= Do this =
Quote the listing below word for word, keeping every line in its original order.

━━ Supplied material

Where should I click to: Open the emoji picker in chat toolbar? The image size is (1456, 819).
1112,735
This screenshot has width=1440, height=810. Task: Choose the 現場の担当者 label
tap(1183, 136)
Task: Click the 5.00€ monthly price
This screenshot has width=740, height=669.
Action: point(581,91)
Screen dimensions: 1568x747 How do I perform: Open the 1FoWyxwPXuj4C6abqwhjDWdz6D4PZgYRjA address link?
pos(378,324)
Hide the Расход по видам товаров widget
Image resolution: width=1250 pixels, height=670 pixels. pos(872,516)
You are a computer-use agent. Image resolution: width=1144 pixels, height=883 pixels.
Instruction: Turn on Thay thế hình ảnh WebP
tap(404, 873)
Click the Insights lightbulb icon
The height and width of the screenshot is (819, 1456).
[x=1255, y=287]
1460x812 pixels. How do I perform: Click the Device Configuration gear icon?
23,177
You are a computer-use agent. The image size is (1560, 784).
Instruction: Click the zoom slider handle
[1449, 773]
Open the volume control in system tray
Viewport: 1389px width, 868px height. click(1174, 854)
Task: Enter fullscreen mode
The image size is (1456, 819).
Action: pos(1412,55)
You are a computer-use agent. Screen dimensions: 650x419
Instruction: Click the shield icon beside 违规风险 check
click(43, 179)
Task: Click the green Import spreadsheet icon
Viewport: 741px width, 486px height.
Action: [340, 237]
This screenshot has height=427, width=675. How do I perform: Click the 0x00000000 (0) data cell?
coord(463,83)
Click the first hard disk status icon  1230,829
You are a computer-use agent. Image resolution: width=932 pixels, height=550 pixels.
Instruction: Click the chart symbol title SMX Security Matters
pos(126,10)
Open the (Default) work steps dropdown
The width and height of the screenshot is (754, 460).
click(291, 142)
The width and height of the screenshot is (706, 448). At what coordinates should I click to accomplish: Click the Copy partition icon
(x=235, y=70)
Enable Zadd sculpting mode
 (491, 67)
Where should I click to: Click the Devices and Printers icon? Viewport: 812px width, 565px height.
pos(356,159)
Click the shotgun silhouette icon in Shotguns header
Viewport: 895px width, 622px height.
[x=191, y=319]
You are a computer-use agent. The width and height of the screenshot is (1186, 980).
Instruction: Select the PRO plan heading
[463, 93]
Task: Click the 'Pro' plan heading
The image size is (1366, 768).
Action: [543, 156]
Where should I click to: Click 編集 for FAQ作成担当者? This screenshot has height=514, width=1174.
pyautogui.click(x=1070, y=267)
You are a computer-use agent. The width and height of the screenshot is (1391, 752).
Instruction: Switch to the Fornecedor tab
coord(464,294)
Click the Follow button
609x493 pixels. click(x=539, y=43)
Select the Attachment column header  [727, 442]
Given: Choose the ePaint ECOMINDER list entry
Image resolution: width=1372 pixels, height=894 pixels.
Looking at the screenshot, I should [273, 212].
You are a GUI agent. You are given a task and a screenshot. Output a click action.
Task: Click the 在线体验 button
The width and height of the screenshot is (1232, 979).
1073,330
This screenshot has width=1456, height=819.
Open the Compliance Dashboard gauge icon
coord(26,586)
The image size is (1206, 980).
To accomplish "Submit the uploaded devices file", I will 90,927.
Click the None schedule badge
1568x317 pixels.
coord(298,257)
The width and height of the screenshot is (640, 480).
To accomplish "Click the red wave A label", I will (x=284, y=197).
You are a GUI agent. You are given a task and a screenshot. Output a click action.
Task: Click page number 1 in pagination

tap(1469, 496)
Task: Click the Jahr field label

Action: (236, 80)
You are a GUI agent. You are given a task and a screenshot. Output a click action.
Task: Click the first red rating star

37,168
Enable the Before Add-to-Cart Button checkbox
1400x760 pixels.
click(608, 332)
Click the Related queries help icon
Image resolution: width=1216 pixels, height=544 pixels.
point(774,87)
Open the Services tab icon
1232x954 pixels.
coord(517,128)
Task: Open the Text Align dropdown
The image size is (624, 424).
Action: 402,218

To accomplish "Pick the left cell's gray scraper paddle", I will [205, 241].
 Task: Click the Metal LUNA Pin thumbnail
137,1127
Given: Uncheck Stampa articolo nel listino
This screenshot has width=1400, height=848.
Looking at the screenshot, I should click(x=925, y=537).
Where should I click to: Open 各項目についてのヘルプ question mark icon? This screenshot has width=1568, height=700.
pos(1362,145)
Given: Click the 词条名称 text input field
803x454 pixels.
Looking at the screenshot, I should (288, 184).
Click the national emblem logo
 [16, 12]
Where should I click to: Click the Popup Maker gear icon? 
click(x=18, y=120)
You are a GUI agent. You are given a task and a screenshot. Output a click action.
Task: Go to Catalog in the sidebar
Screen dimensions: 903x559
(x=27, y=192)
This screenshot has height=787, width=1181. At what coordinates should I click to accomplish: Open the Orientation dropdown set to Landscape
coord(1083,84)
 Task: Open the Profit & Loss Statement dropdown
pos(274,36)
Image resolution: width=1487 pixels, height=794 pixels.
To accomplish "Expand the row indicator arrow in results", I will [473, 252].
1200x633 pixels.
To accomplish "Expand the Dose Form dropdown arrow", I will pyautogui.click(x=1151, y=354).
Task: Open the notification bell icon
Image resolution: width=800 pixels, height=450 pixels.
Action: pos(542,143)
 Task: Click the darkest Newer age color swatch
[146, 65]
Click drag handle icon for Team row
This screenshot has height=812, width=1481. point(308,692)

━━━━

= Task solution =
Where should I click to: Open the emoji picker in chat toolbar? The image size is (1456, 819).
1112,735
This screenshot has width=1440, height=810. Task: Choose the 現場の担当者 label
tap(1183, 136)
Task: Click the 5.00€ monthly price
This screenshot has width=740, height=669.
Action: point(581,91)
Screen dimensions: 1568x747 How do I perform: Open the 1FoWyxwPXuj4C6abqwhjDWdz6D4PZgYRjA address link?
pos(378,324)
Hide the Расход по видам товаров widget
Image resolution: width=1250 pixels, height=670 pixels. pos(872,516)
You are a computer-use agent. Image resolution: width=1144 pixels, height=883 pixels.
Instruction: Turn on Thay thế hình ảnh WebP
tap(404, 873)
Click the Insights lightbulb icon
The height and width of the screenshot is (819, 1456).
[x=1255, y=287]
1460x812 pixels. How do I perform: Click the Device Configuration gear icon?
23,177
You are a computer-use agent. The image size is (1560, 784).
Instruction: Click the zoom slider handle
[1449, 773]
Open the volume control in system tray
Viewport: 1389px width, 868px height. click(1174, 854)
Task: Enter fullscreen mode
The image size is (1456, 819).
Action: pos(1412,55)
You are a computer-use agent. Screen dimensions: 650x419
Instruction: Click the shield icon beside 违规风险 check
click(43, 179)
Task: Click the green Import spreadsheet icon
Viewport: 741px width, 486px height.
Action: [340, 237]
This screenshot has height=427, width=675. How do I perform: Click the 0x00000000 (0) data cell?
coord(463,83)
Click the first hard disk status icon  1230,829
You are a computer-use agent. Image resolution: width=932 pixels, height=550 pixels.
Instruction: Click the chart symbol title SMX Security Matters
pos(126,10)
Open the (Default) work steps dropdown
The width and height of the screenshot is (754, 460).
click(291, 142)
The width and height of the screenshot is (706, 448). At what coordinates should I click to accomplish: Click the Copy partition icon
(x=235, y=70)
Enable Zadd sculpting mode
 (491, 67)
Where should I click to: Click the Devices and Printers icon? Viewport: 812px width, 565px height.
pos(356,159)
Click the shotgun silhouette icon in Shotguns header
Viewport: 895px width, 622px height.
[x=191, y=319]
You are a computer-use agent. The width and height of the screenshot is (1186, 980).
Instruction: Select the PRO plan heading
[463, 93]
Task: Click the 'Pro' plan heading
The image size is (1366, 768).
Action: [543, 156]
Where should I click to: Click 編集 for FAQ作成担当者? This screenshot has height=514, width=1174.
pyautogui.click(x=1070, y=267)
You are a computer-use agent. The width and height of the screenshot is (1391, 752).
Instruction: Switch to the Fornecedor tab
coord(464,294)
Click the Follow button
609x493 pixels. click(x=539, y=43)
Select the Attachment column header  [727, 442]
Given: Choose the ePaint ECOMINDER list entry
Image resolution: width=1372 pixels, height=894 pixels.
Looking at the screenshot, I should [273, 212].
You are a GUI agent. You are given a task and a screenshot. Output a click action.
Task: Click the 在线体验 button
The width and height of the screenshot is (1232, 979).
1073,330
This screenshot has width=1456, height=819.
Open the Compliance Dashboard gauge icon
coord(26,586)
The image size is (1206, 980).
To accomplish "Submit the uploaded devices file", I will 90,927.
Click the None schedule badge
1568x317 pixels.
coord(298,257)
The width and height of the screenshot is (640, 480).
To accomplish "Click the red wave A label", I will (x=284, y=197).
You are a GUI agent. You are given a task and a screenshot. Output a click action.
Task: Click page number 1 in pagination

tap(1469, 496)
Task: Click the Jahr field label

Action: (236, 80)
You are a GUI agent. You are given a task and a screenshot. Output a click action.
Task: Click the first red rating star

37,168
Enable the Before Add-to-Cart Button checkbox
1400x760 pixels.
click(608, 332)
Click the Related queries help icon
Image resolution: width=1216 pixels, height=544 pixels.
point(774,87)
Open the Services tab icon
1232x954 pixels.
coord(517,128)
Task: Open the Text Align dropdown
The image size is (624, 424).
Action: 402,218

To accomplish "Pick the left cell's gray scraper paddle", I will [205, 241].
 Task: Click the Metal LUNA Pin thumbnail
137,1127
Given: Uncheck Stampa articolo nel listino
This screenshot has width=1400, height=848.
Looking at the screenshot, I should click(x=925, y=537).
Where should I click to: Open 各項目についてのヘルプ question mark icon? This screenshot has width=1568, height=700.
pos(1362,145)
Given: Click the 词条名称 text input field
803x454 pixels.
Looking at the screenshot, I should (288, 184).
Click the national emblem logo
 [16, 12]
Where should I click to: Click the Popup Maker gear icon? 
click(x=18, y=120)
You are a GUI agent. You are given a task and a screenshot. Output a click action.
Task: Go to Catalog in the sidebar
Screen dimensions: 903x559
(x=27, y=192)
This screenshot has height=787, width=1181. At what coordinates should I click to accomplish: Open the Orientation dropdown set to Landscape
coord(1083,84)
 Task: Open the Profit & Loss Statement dropdown
pos(274,36)
Image resolution: width=1487 pixels, height=794 pixels.
To accomplish "Expand the row indicator arrow in results", I will [473, 252].
1200x633 pixels.
To accomplish "Expand the Dose Form dropdown arrow", I will pyautogui.click(x=1151, y=354).
Task: Open the notification bell icon
Image resolution: width=800 pixels, height=450 pixels.
Action: pos(542,143)
 Task: Click the darkest Newer age color swatch
[146, 65]
Click drag handle icon for Team row
This screenshot has height=812, width=1481. point(308,692)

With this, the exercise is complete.